Exercise objective
Scan the material below and copy every line holding the word "agent".

- - - -

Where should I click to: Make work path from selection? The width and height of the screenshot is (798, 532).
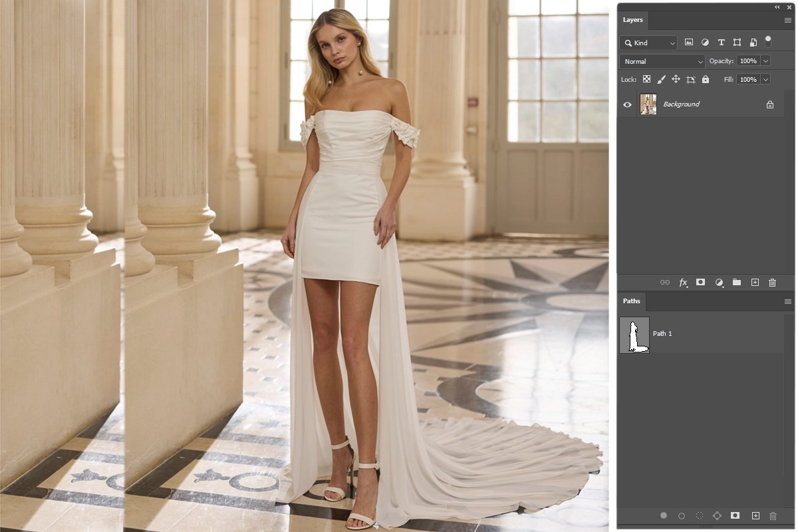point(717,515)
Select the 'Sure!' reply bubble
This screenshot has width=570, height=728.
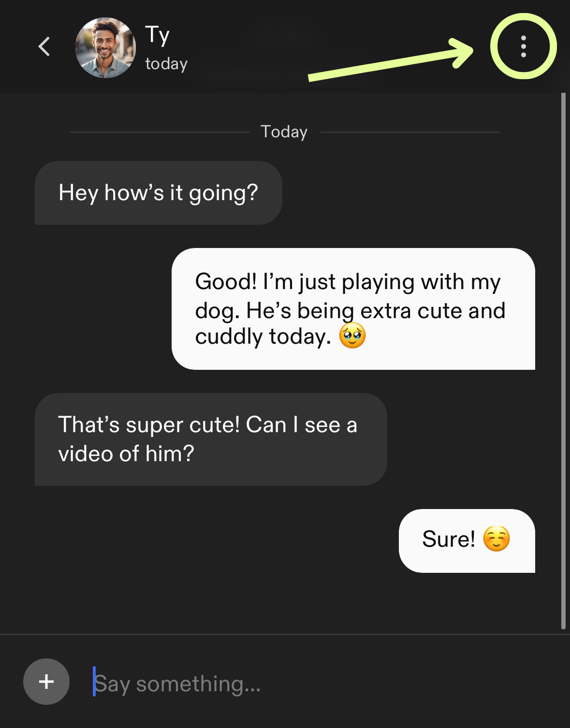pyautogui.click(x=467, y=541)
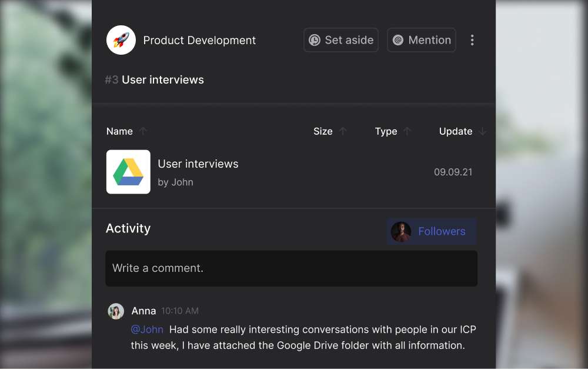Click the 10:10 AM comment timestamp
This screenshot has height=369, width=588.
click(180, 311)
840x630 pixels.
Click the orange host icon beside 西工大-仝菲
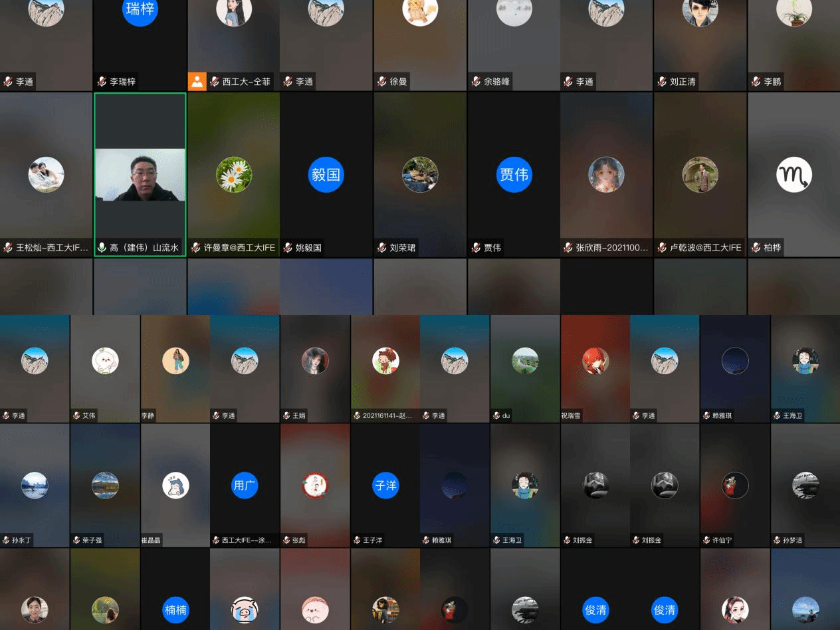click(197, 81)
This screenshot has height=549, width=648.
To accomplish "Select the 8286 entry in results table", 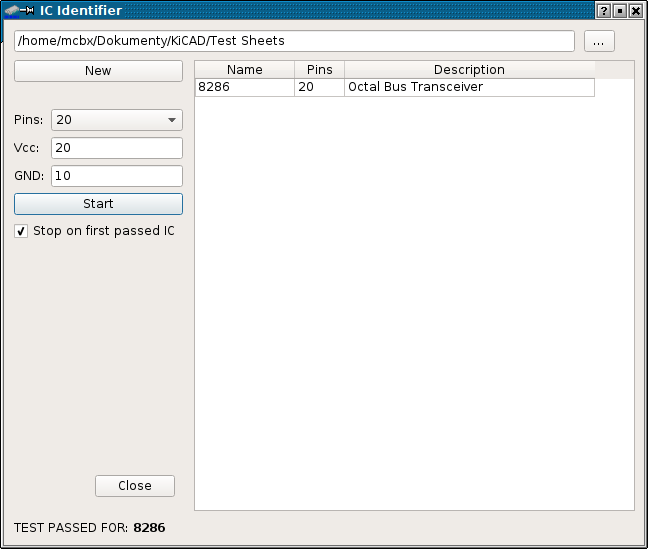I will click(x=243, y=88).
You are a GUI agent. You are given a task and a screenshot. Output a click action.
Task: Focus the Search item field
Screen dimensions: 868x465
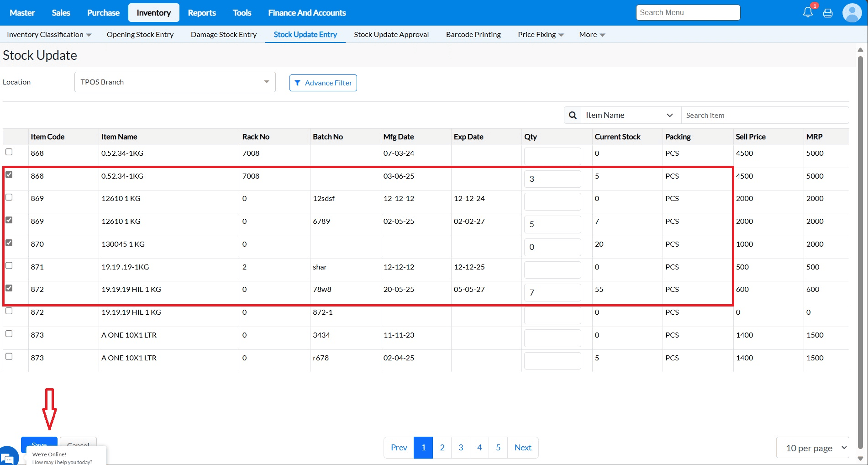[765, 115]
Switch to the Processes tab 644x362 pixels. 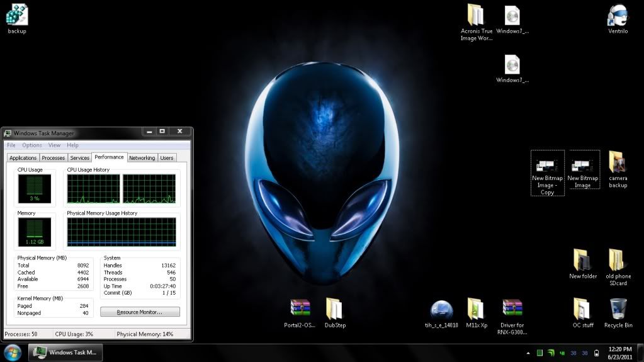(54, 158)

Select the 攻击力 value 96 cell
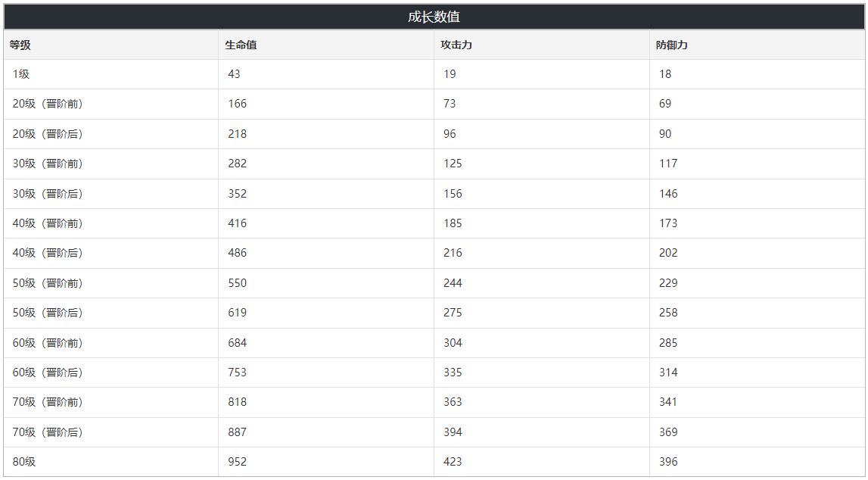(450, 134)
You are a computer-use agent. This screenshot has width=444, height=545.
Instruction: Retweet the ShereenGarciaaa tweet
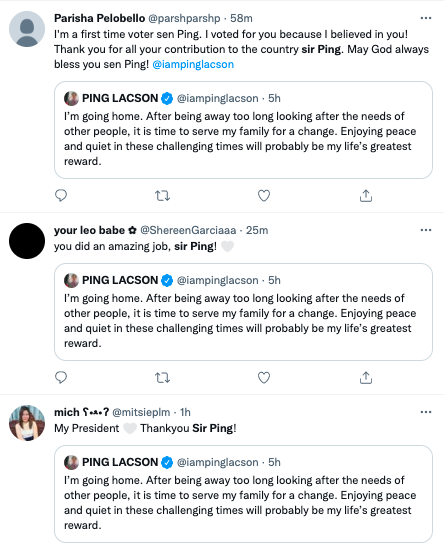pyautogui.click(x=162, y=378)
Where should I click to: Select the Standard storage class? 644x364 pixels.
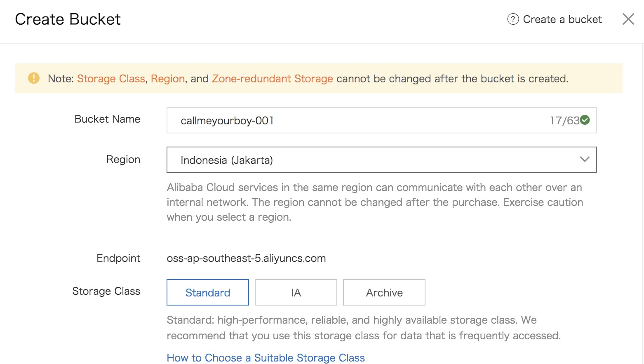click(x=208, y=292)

- - - -

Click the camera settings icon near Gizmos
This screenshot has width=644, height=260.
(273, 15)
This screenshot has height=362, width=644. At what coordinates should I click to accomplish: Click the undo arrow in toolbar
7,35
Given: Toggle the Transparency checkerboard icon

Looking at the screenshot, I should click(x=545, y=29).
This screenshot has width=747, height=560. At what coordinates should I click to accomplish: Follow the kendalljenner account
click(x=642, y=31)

- - - -

Problem solution
You are a GUI agent. You are given a task and a screenshot. Output a click action.
You are a computer-use agent. This screenshot has width=444, height=545.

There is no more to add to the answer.